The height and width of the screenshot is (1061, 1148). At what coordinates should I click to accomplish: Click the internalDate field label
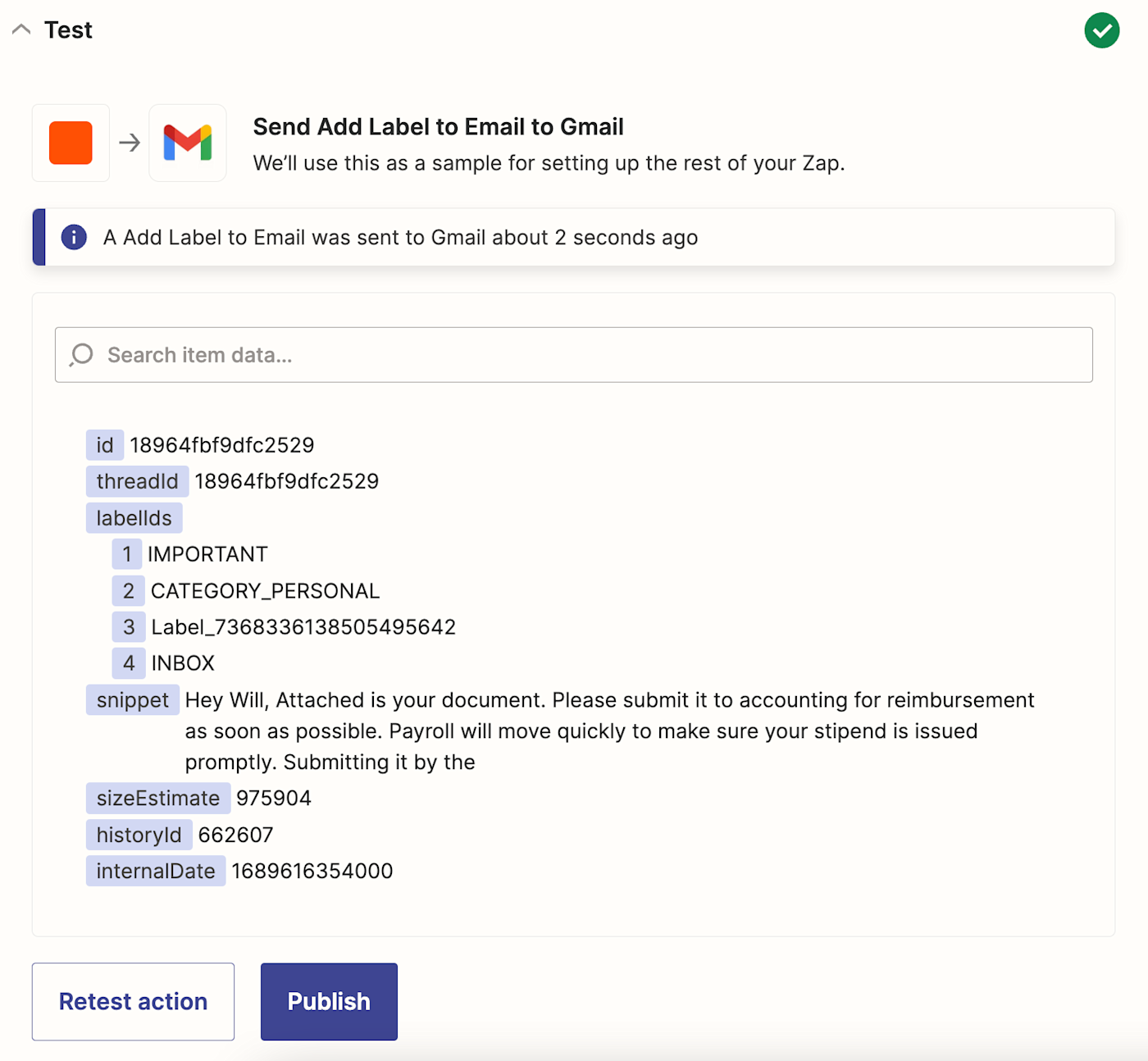tap(155, 871)
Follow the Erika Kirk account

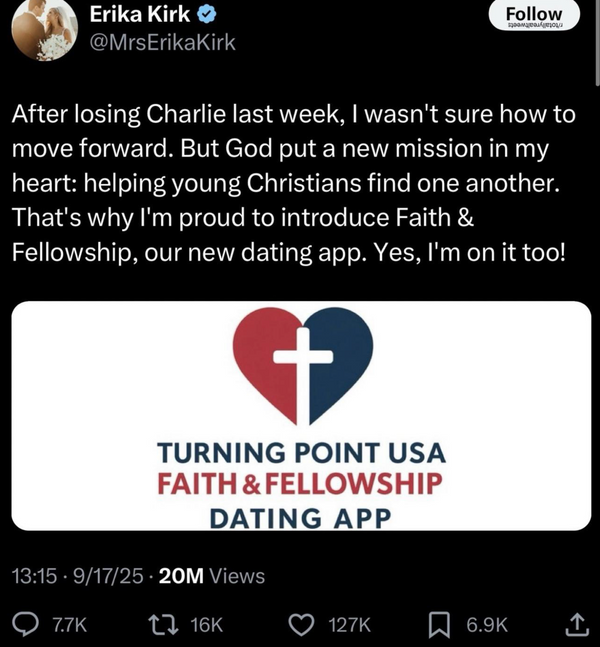(x=535, y=15)
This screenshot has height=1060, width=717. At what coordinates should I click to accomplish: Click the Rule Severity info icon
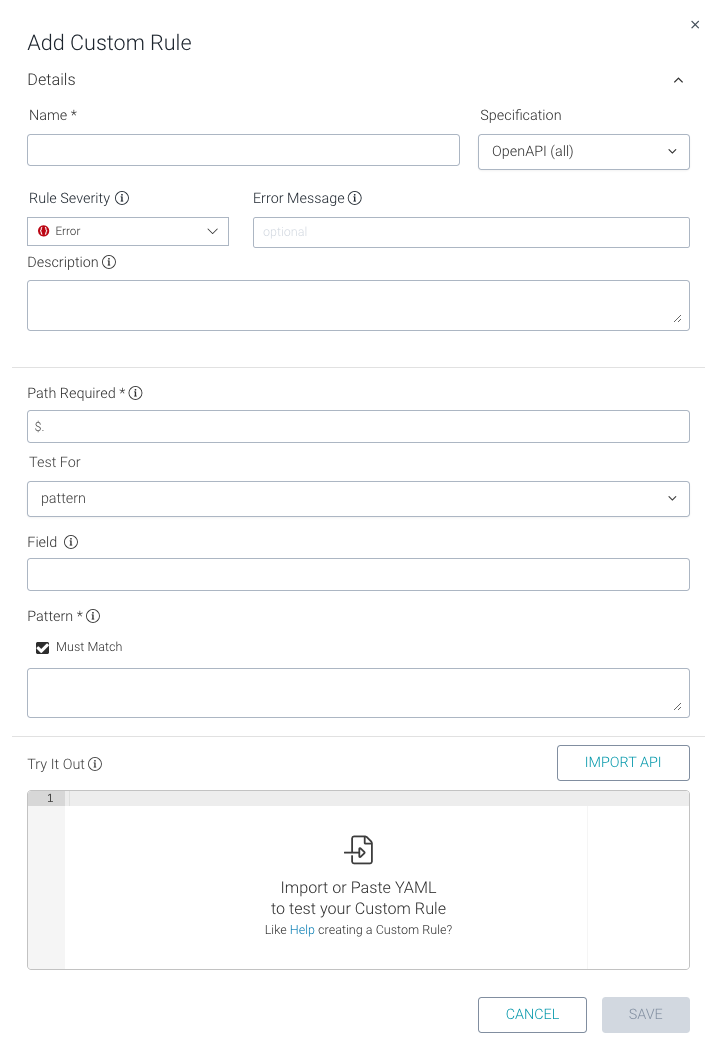click(122, 198)
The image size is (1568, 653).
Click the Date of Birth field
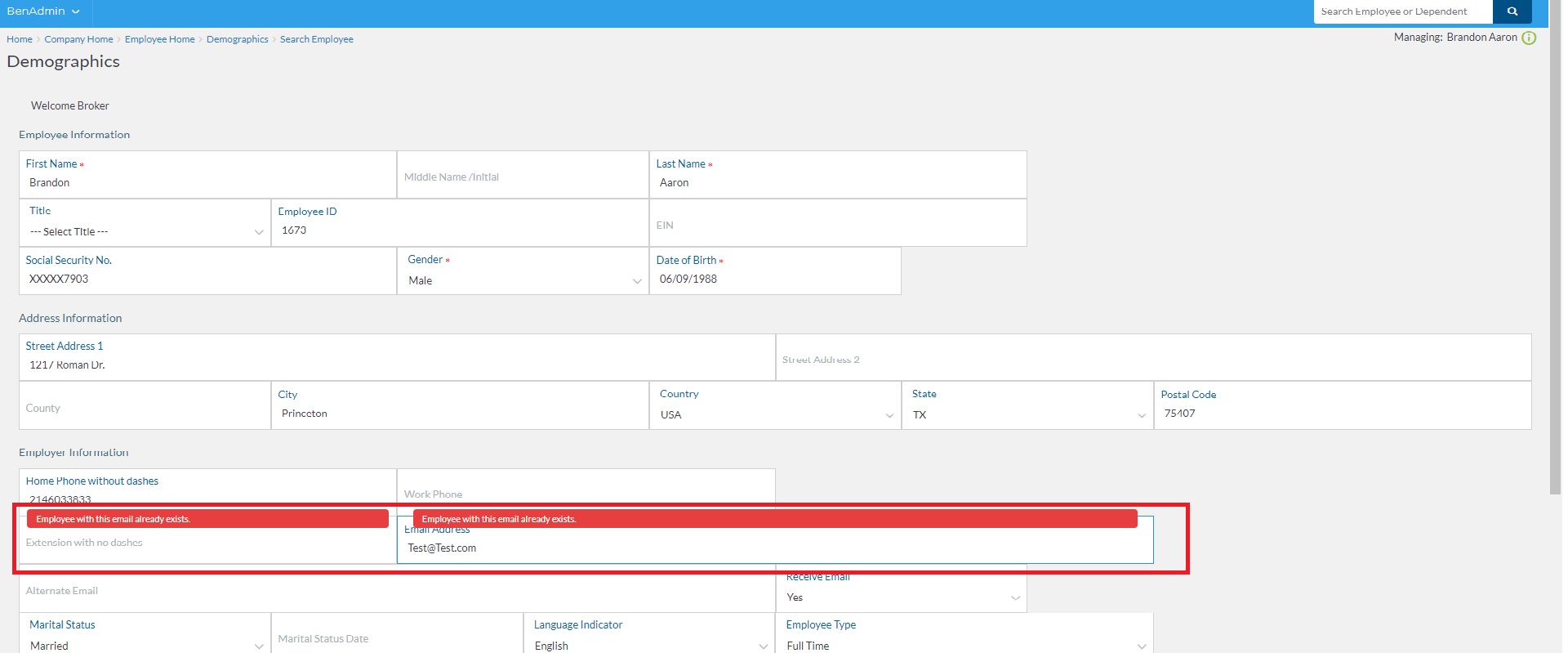[774, 279]
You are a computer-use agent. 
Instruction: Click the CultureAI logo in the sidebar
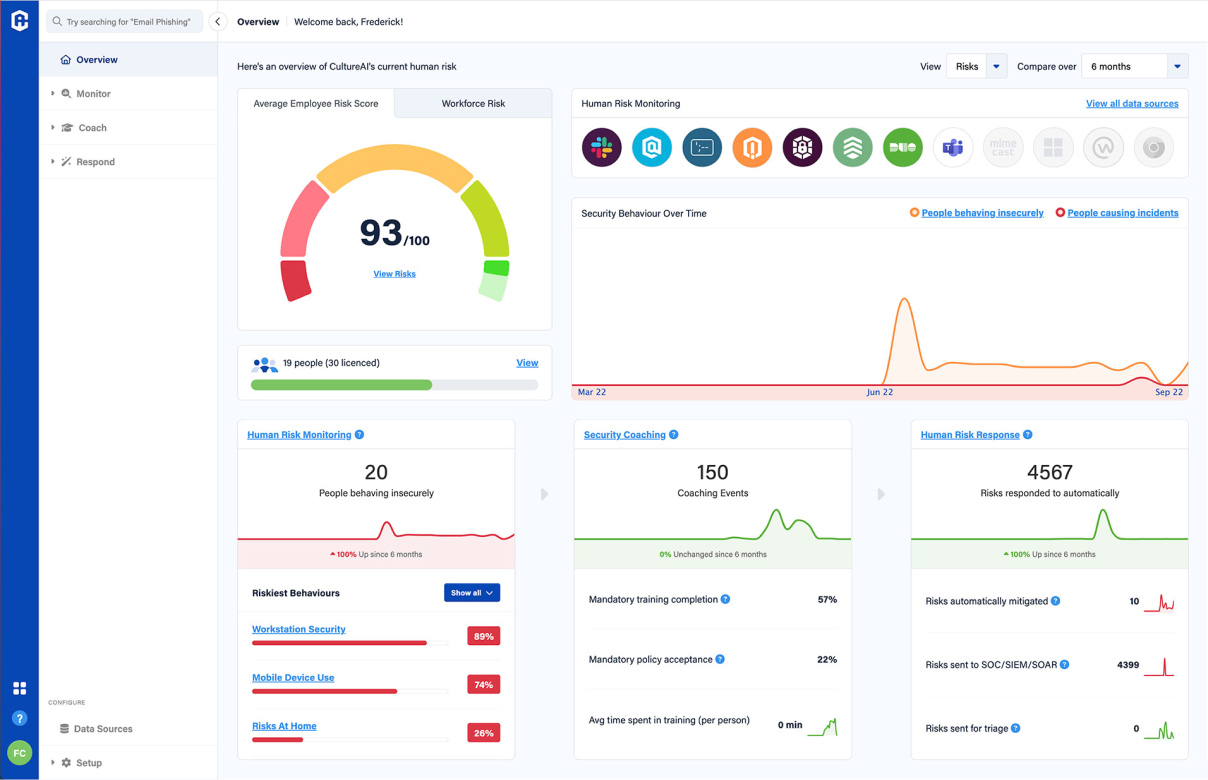tap(19, 20)
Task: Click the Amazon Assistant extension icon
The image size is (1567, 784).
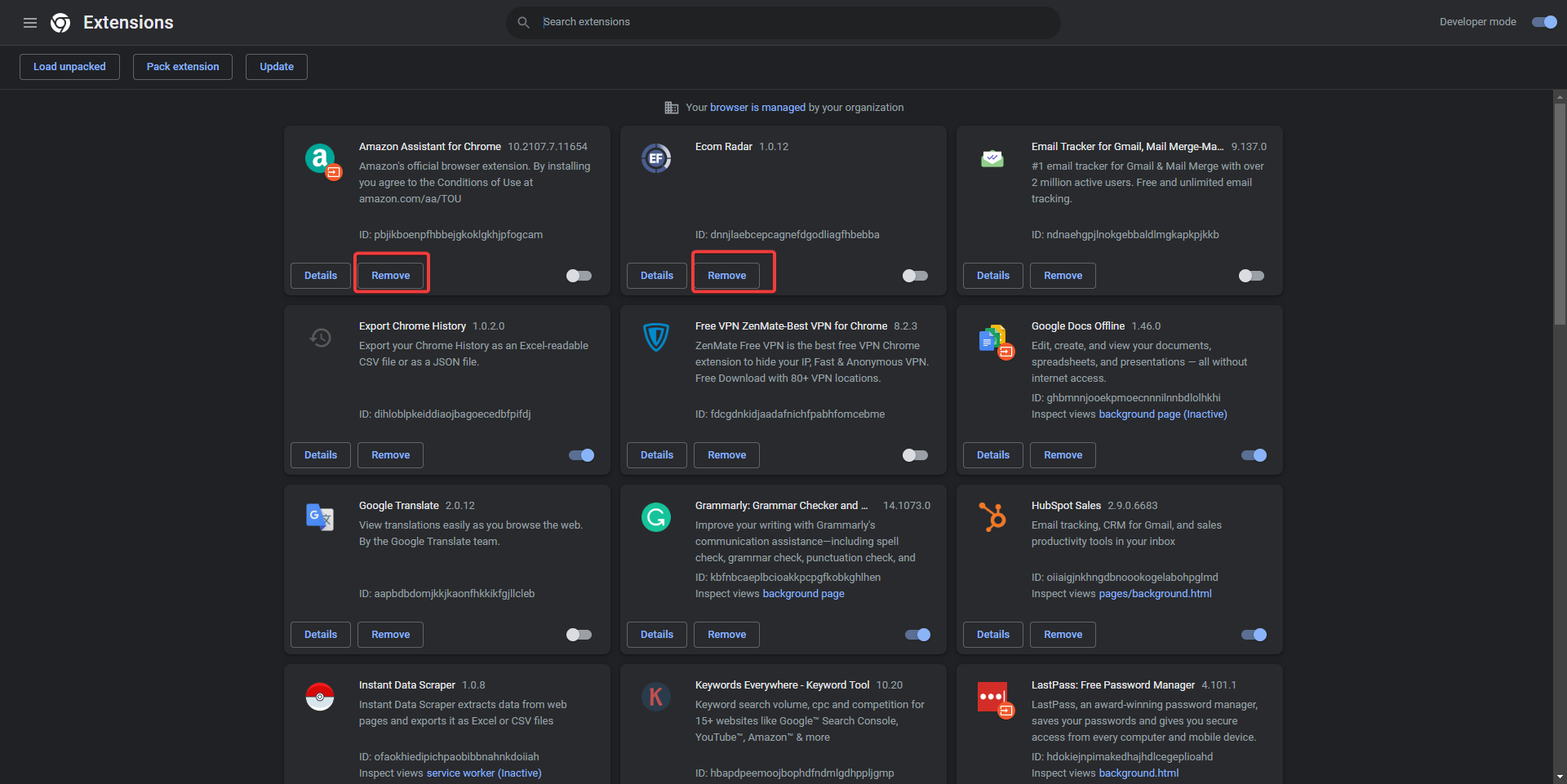Action: (321, 158)
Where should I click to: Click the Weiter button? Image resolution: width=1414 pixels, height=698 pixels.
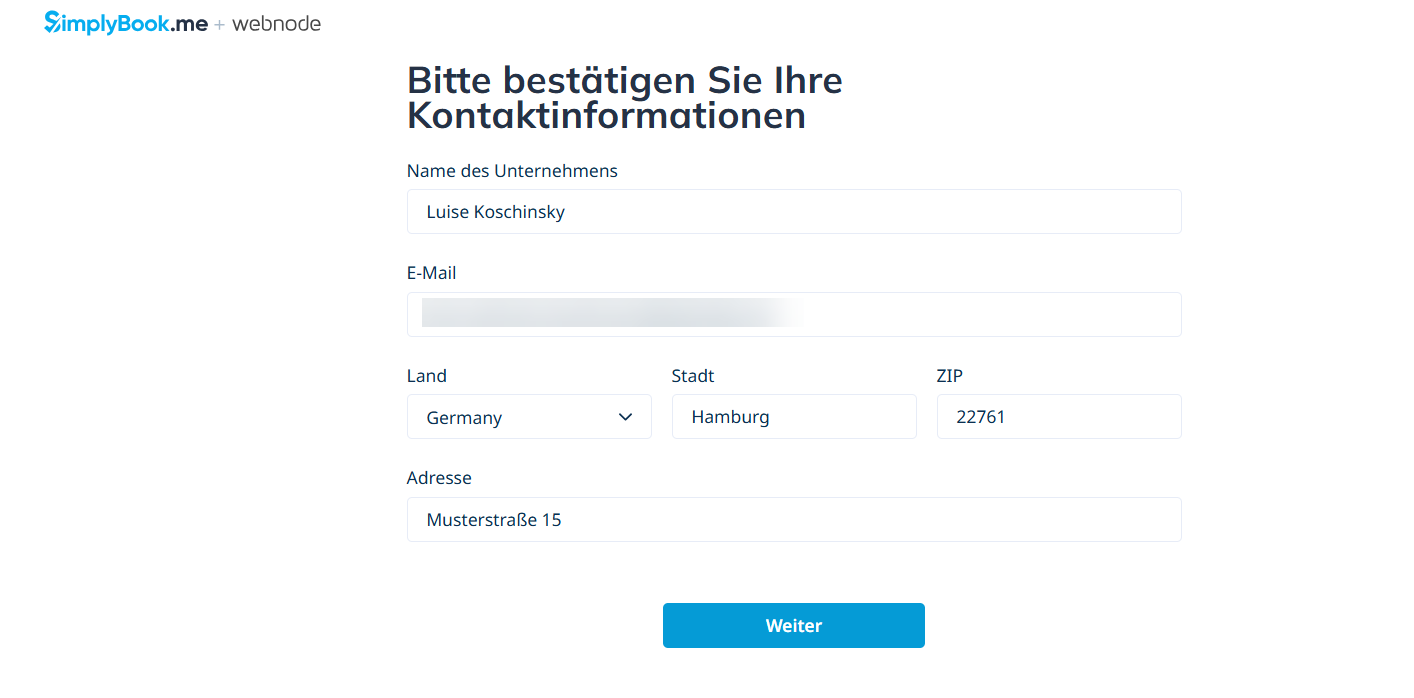click(x=793, y=626)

▶ **Exercise**
Once the pictures are set aside, reproduce the records in full and exactly.

▶ **Result**
The height and width of the screenshot is (1061, 1148). At what coordinates should I click to accomplish: Click the internalDate field label
tap(155, 871)
Follow the Erika Kirk account

(x=535, y=15)
This screenshot has height=1060, width=717. At what coordinates should I click to accomplish: Click the Rule Severity info icon
click(122, 198)
The image size is (1568, 653).
Click the Date of Birth field
[774, 279]
You are a computer-use agent. 
Instruction: Click the CultureAI logo in the sidebar
tap(19, 20)
Task: Click the Amazon Assistant extension icon
The image size is (1567, 784).
Action: (321, 158)
Where should I click to: Click the Weiter button? Image resolution: width=1414 pixels, height=698 pixels.
click(x=793, y=626)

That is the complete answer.